Ultimamente, tenho-me deparado com algumas dúvidas no que à regência verbal diz respeito. Já consultei as vossas respostas neste âmbito, mas não consigo esclarecer o que me intriga.

Por exemplo, nas frases:

«Lembra-te de mim» ou «Eu lembro-me do Pedro, meu colega da primária», é certo que aqui a forma verbal está regida pela preposição de. No entanto, quando o verbo introduz uma oração completiva, esta preposição deve ou não estar presente? Isto é, seria correto dizermos: «Lembra-te que acordar cedo faz bem e faz crescer», ou «Lembra-te de que acordar cedo faz bem e faz crescer»?

Dúvida semelhante surge em relação a outros verbos: «Eu já me apercebi do meu erro» e «Devemos aperceber-nos (de) que ninguém é perfeito».

Agradecia que me pudessem esclarecer relativamente a este assunto, para o qual não encontrei, até agora, nenhuma resposta.

Resposta

Julgo que, na linha do que acontece, por exemplo, com o verbo gostar, a preposição de, em contextos similares aos avançados aqui pela consulente, deverá ser lexicalizada (o asterisco significa agramaticalidade do enunciado):

1. «As recordações de infância de que eu mais gosto remontam à aldeia dos meus avós»;

2. *«As recordações de infância que eu mais gosto remontam à aldeia dos meus avós»;

3. «Os momentos de infância de que eu me lembro melhor remontam à aldeia dos meus avós»;

4. *«Os momentos de infância que eu me lembro melhor remontam à aldeia dos meus avós».

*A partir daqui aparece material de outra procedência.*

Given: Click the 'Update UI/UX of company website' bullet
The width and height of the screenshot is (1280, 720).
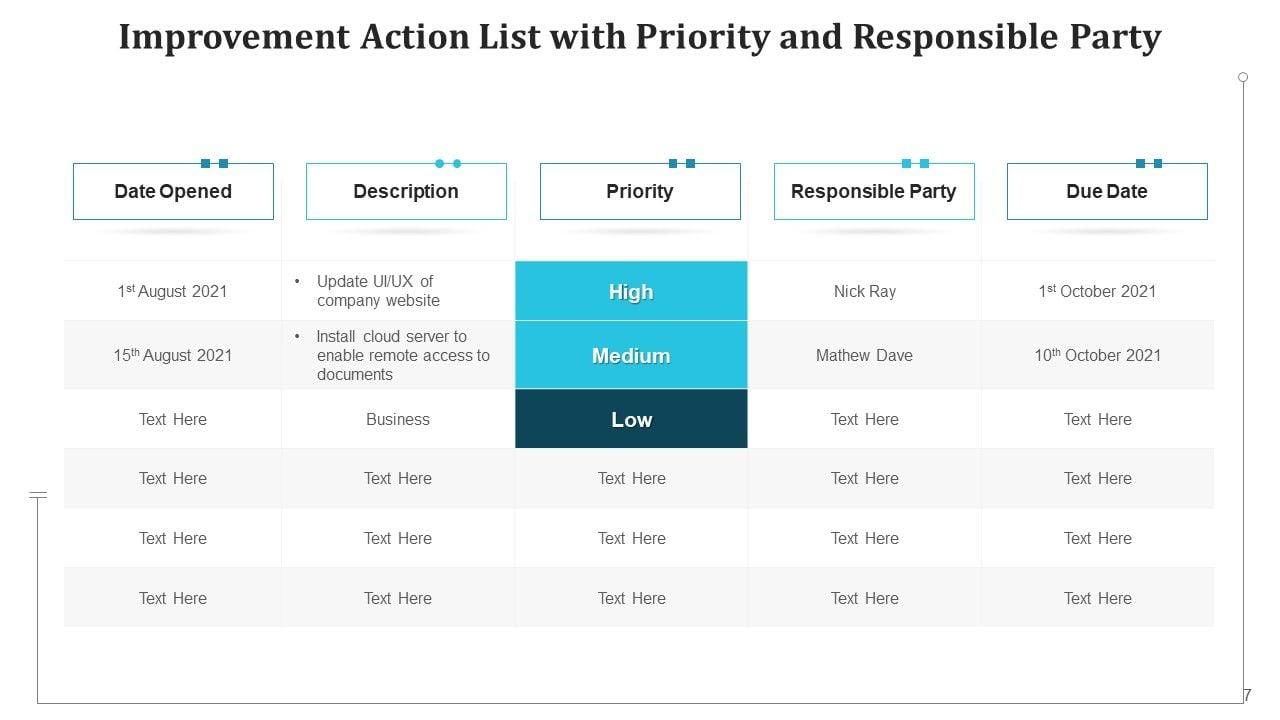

No que diz respeito mais concretamente às orações completivas, creio que o raciocínio não deverá divergir muito do proposto. Aliás, Mateus e outros, por exemplo, na Gramática da Língua Portuguesa, p. 615, notam claramente o seguinte: «As preposições que antecedem mais frequentemente completivas são a (com verbos como arriscar-se, atender, conduzir, dever-se, habituar-se, levar, limitar-se, opor-se, recusar-se, resistir), de (com verbos como aperceber-se, arrepender-se, avisar (alguém), convencer-se, discordar, envergonhar-se, esquecer-se, lembrar-se, provir, recordar-se), em (com verbos como apoiar-se, assentar, estar, basear-se, concordar, consentir, insistir, residir) e por (com verbos como bater-se, culpar (alguém), esforçar-se, interessar-se, lutar, pugnar, responsabilizar-se, velar, zelar): [...] Os miúdos lembram-se de que os pais lhes prometeram uma bicicleta

Saliente-se, contudo, que, na perspetiva mais tradicionalista, por assim dizer, de Cintra e Cunha, Nova Gramática do Português Contemporâneo, p. 525, admite-se que, «quando o objeto indireto vem expresso por uma oração desenvolvida, a preposição depode faltar: Lembro-me que certa vez juntei uma porção de artigos médicos sobre o assunto. (Rubem Braga); Lembrou-se que teria de passar junto de três ou quatro casas conhecidas. (Fernando Namora)».